A influenciadora Karol Digital, presa recentemente por suspeita de exploração de jogos de azar, tem uma história de vida de superação. Ela relatou que, apesar de uma boa criação, se tornou criminosa aos 20 anos, cometendo fraudes e assaltos, o que a levou a ser conhecida como “musa do crime” e ser condenada a quase 10 anos de prisão. Após um período de revolta na cadeia, ela se arrependeu e mudou de vida. Ao sair da prisão, enfrentou o preconceito, mas encontrou sucesso ao compartilhar sua história no TikTok, tornando-se empresária antes de sua nova prisão.

Influenciadora já foi presa outras sete vezes
Influenciadora já foi presa outras sete vezes

A influenciadora Maria Karollyny Campos Ferreira, conhecida como Karol Digital, que foi presa preventivamente por suspeita de exploração de jogos de azar e lavagem de dinheiro, tem uma trajetória de vida marcada por uma reviravolta surpreendente. De acordo com o próprio relato da jovem, ela já foi uma criminosa conhecida em sua cidade natal, Araguaína (TO), mas se reergueu para se tornar uma empresária de sucesso, enfrentando o preconceito e o peso de seu passado.

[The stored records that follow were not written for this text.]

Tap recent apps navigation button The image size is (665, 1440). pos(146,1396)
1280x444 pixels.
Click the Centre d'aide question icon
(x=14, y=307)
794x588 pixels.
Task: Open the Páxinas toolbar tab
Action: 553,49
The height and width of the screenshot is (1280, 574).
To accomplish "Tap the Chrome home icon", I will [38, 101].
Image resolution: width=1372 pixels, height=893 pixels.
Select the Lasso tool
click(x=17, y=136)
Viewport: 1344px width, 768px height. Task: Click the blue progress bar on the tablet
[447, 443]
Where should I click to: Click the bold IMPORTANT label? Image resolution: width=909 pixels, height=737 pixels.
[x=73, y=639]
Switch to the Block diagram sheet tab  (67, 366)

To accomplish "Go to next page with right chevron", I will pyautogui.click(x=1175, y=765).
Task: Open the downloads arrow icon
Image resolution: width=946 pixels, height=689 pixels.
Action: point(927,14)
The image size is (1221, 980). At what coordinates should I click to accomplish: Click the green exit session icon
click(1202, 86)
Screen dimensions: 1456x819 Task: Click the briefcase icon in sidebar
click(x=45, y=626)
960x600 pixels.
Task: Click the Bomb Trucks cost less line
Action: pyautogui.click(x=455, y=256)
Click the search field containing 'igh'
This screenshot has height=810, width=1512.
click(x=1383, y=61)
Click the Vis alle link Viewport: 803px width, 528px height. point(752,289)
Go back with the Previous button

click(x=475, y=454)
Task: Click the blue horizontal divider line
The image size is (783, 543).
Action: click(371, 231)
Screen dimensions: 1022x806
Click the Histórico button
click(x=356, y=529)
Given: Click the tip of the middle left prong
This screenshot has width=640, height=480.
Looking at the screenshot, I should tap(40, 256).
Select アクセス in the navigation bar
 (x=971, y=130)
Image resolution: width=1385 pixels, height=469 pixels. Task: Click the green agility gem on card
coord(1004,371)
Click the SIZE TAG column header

Uma vida de crimes e a prisão aos 20 anos

Apesar de ter uma boa condição de vida e educação, Karol conta que sua personalidade rebelde a levou para o mundo do crime ainda jovem. Aos 20 anos, já envolvida com drogas e álcool, ela começou a praticar assaltos, inicialmente após se envolver em um esquema de fraudes no seguro-desemprego.

Em fevereiro de 2016, ao lado de um amigo, ela assaltou entre 10 e 15 pessoas em um único dia. Como era conhecida na cidade, seu crime chocava a todos, e a influenciadora chegou a ser chamada de “musa do crime” por um programa de televisão. No entanto, ela e o amigo foram presos em flagrante. “Eu nunca matei alguém. Sempre tive horror a matar”, ela afirma.

Momento da virada

Após a prisão, Karol passou apenas um mês na cadeia, mas foi solta em regime de prisão domiciliar. Sem mudar seu comportamento, voltou a cometer assaltos e a usar drogas, o que resultou na revogação da sua prisão domiciliar e uma nova prisão preventiva.

Condenada a 9 anos e 9 meses por assalto e estelionato, Karol relata que sua primeira reação foi de revolta. Ela passou a arrumar confusão na cadeia e foi transferida seis vezes. O ponto de virada veio em uma conversa por celular com sua mãe. Ao implorar para que a mãe a tirasse da prisão, ouviu uma resposta que a fez refletir: a mãe disse que, pela primeira vez na vida, conseguia dormir bem, pois sabia que ela estava em segurança. A partir desse momento, ela decidiu mudar de vida.

O retorno à sociedade

Após cumprir quase dois anos em regime fechado, Karol foi para casa com uma tornozeleira eletrônica. O retorno à sociedade, porém, foi difícil. Ela conta que as pessoas agiam com medo e escondiam seus pertences quando ela entrava nas lojas. A contratação por empresas era impossível devido ao seu histórico de estelionato.

Desistindo de procurar emprego, ela fez um curso online de marketing digital e conheceu seu atual marido, que também tinha um passado na prisão. O casal enfrentou o preconceito ao tentar alugar moradia, mas com esforço financeiro, conseguiu comprar sua própria casa e, depois, tiveram sua segunda filha.

Nova prisão

A influenciadora Maria Karollyny Campos Ferreira, mais conhecida como Karol Digital, foi presa preventivamente nesta sexta-feira (22), em um condomínio de alto padrão em Araguaína, na região norte do Tocantins. Ela é suspeita de envolvimento em um esquema de exploração ilegal de jogos de azar, associação criminosa, lavagem de dinheiro e crime contra a economia popular.

Investigações e Modus Operandi

A prisão de Karol Digital é resultado de uma série de investigações conduzidas pela Polícia Civil. Segundo as autoridades, a influenciadora, que possui mais de 1,5 milhão de seguidores em suas redes sociais, utilizava seu perfil para promover e explorar ilegalmente jogos de azar em parceria com diversas casas de apostas.

No total, 23 mandados de busca e apreensão estão sendo cumpridos em endereços ligados à influenciadora, todos autorizados pela 1ª Vara Criminal de Araguaína. A ação visa desarticular o esquema criminoso.